8. Meeting Expectations
When you start a new role with a company, make sure you sit down with your supervisor to discuss what will be expected of you on a routinely basis. Ask questions also. You want to be able to cover all bases mostly so you know what it is that you are expected to accomplish. As you meet those expectations, you might also come up with ideas that make your job easier. Discover ideas that are more productive and suggest them to your employer. If you see a co-worker struggling to meet a deadline and you have yours completed, use some of that team player attribute to help that person meet an expectation.
9. Adapts to Change
Imagine the person that went from and IBM Selectric Typewriter and then all of a sudden, that person saw a reflection in a computer monitor. Frightening, but as it turned out, the change was good and the employee adapted. Every year, most likely something whether small or large is going to occur within your employment and if it is relevant to your role, then it will be necessary for you to adapt to changes. Some of these changes might help you perform your job more efficiently. Some of these changes are going to cause negative responses, but you're going to want to maintain your positive attitude. So many changes are good ones, so embrace them and learn to adapt to the ones you may not love. If it is an absolutely awful change and you simply cannot adapt to it, remember it is always better to look for another job while you still have one.

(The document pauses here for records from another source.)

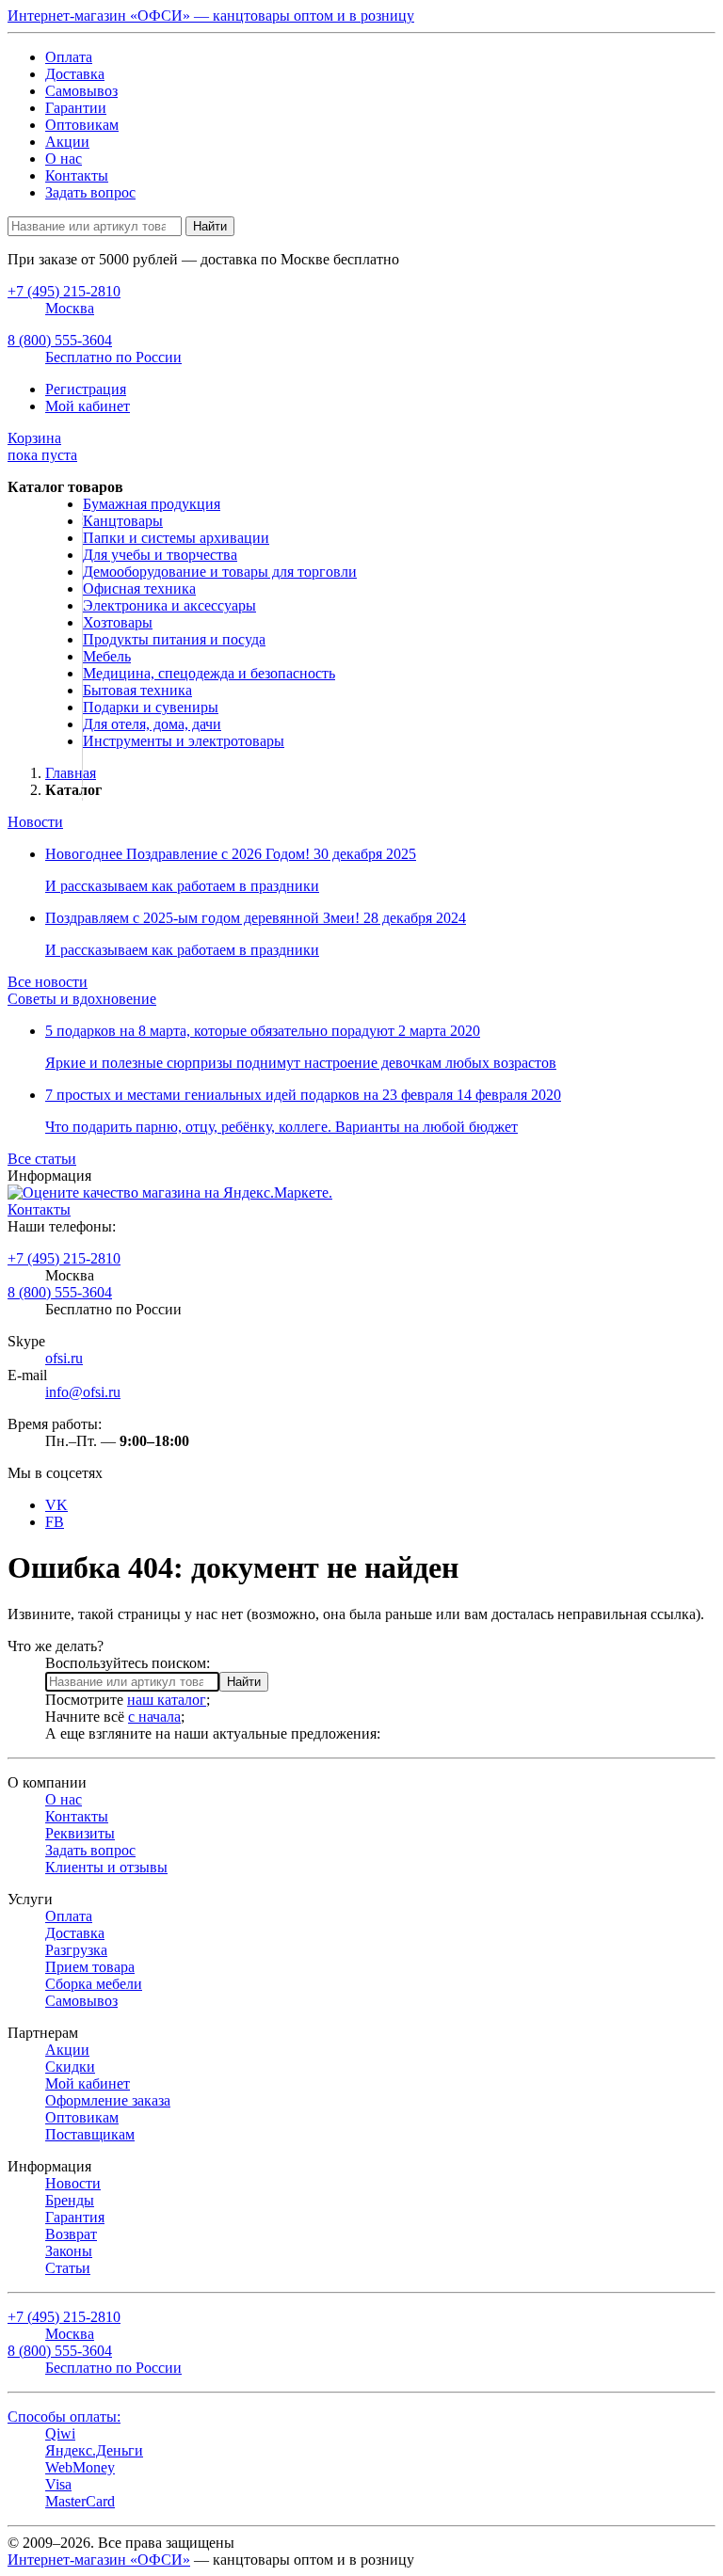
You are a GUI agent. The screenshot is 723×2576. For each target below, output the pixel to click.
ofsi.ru (64, 1358)
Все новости (48, 982)
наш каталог (166, 1700)
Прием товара (90, 1967)
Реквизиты (80, 1833)
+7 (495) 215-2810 (64, 1258)
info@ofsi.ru (82, 1392)
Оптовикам (82, 125)
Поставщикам (90, 2134)
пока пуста (42, 446)
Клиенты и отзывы (106, 1867)
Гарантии (75, 108)
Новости (35, 822)
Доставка (74, 74)
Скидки (70, 2067)
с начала (154, 1717)
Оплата (68, 57)
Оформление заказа (107, 2100)
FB (54, 1522)
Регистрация (85, 389)
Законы (68, 2251)
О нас (63, 159)
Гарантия (74, 2217)
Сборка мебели (93, 1984)
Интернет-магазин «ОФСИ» (99, 2560)
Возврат (71, 2234)
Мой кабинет (87, 406)
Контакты (76, 175)
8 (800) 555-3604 (60, 1292)
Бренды (69, 2200)
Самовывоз (81, 91)
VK (56, 1505)
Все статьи (42, 1159)
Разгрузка (76, 1950)
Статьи (67, 2268)
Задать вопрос (90, 192)
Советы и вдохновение (82, 999)
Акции (67, 142)
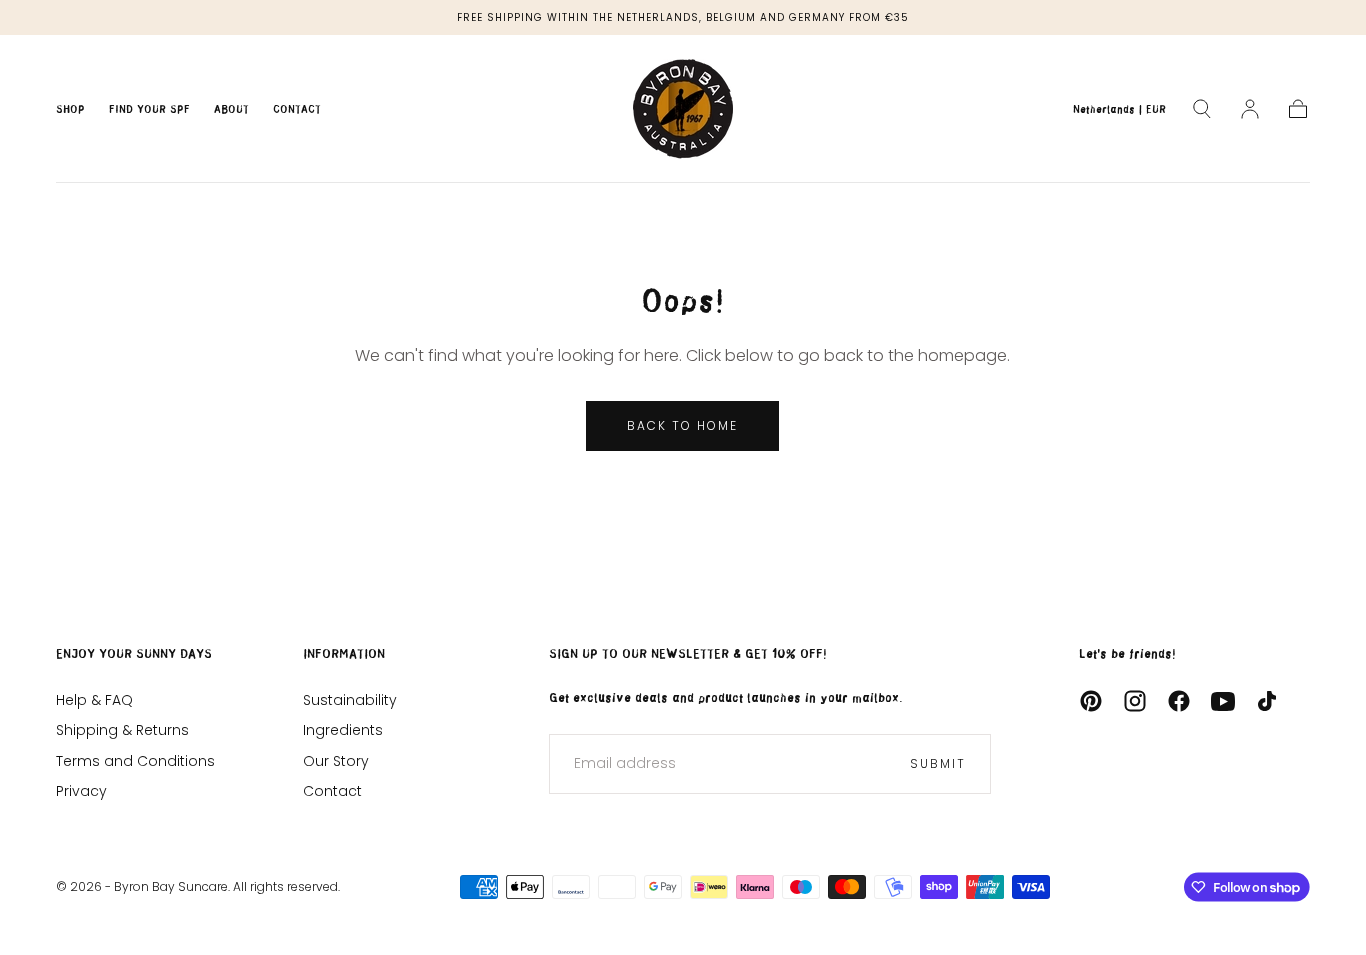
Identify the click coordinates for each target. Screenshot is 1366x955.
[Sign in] (1250, 109)
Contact (332, 791)
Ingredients (343, 730)
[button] (1119, 113)
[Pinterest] (1091, 701)
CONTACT (297, 109)
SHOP (70, 109)
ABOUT (231, 109)
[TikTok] (1267, 701)
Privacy (81, 791)
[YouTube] (1223, 701)
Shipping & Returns (122, 730)
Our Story (336, 761)
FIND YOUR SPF (149, 109)
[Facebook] (1179, 701)
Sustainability (350, 700)
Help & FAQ (94, 700)
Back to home (682, 425)
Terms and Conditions (135, 761)
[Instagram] (1135, 701)
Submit (938, 763)
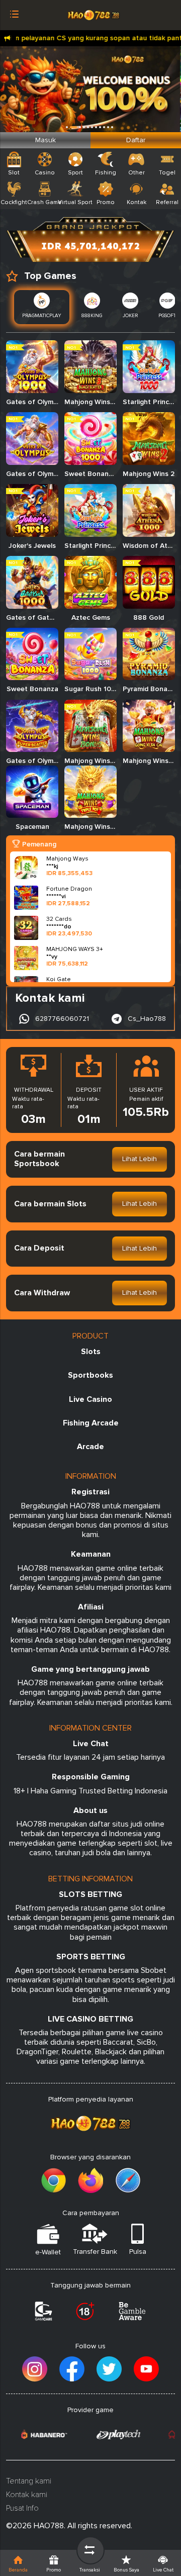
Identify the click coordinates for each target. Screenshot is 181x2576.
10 (112, 127)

10. Experienced Communicator
Practice the kindergarten lesson of thinking about how you're going to communicate a thought or reaction before words leave your mouth. You want to leave your listener with the idea that you can articulate your thoughts or presentations well.
The influence of your style of communication begins with your job interview and into your job performance. You want to be able to set yourself up to provide meaningful responses, not damaging ones that can damage and alter your role in your job. An important element involved in being a strong communicator is being a good listener and observer.